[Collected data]
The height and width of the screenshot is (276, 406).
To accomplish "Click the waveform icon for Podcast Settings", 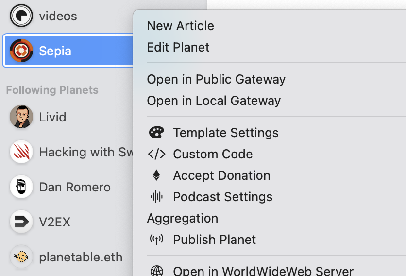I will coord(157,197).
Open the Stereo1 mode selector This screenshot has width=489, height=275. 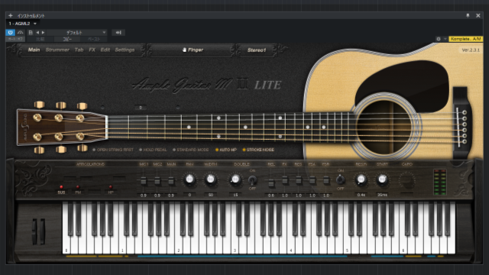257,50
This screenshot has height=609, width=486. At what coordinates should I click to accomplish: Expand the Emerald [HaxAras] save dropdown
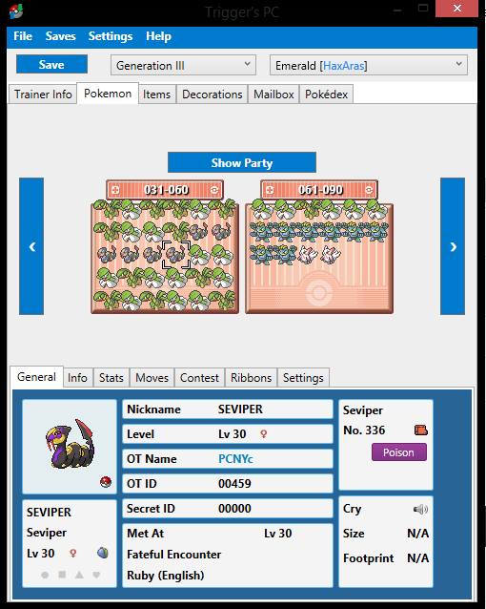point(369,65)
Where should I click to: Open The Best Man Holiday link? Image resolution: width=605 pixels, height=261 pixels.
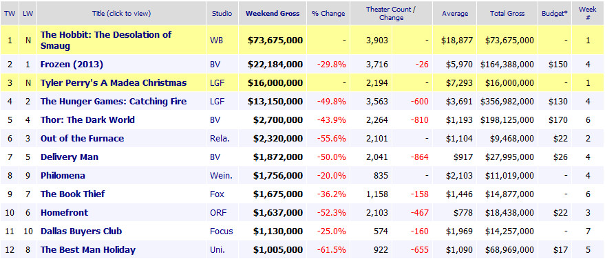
* * *
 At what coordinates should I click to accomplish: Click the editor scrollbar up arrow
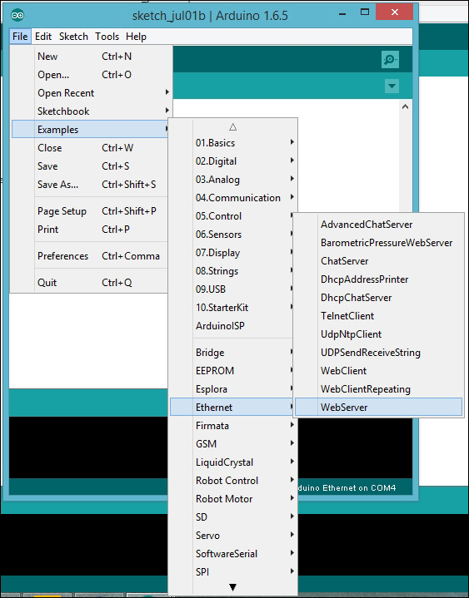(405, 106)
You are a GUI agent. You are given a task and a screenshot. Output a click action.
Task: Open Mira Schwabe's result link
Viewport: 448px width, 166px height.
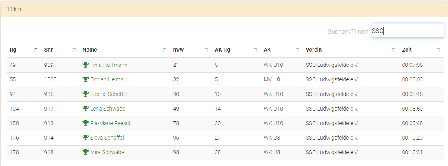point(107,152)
---
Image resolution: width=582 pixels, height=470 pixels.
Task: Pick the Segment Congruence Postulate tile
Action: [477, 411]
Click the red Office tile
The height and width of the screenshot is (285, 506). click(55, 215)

• **PROMPT**
Each line of the entries above that has the word "link" is to be copied.

• **TASK RESULT**
Where should I click to: Open The Best Man Holiday link? Image resolution: width=605 pixels, height=261 pixels.
Task: Open Mira Schwabe's result link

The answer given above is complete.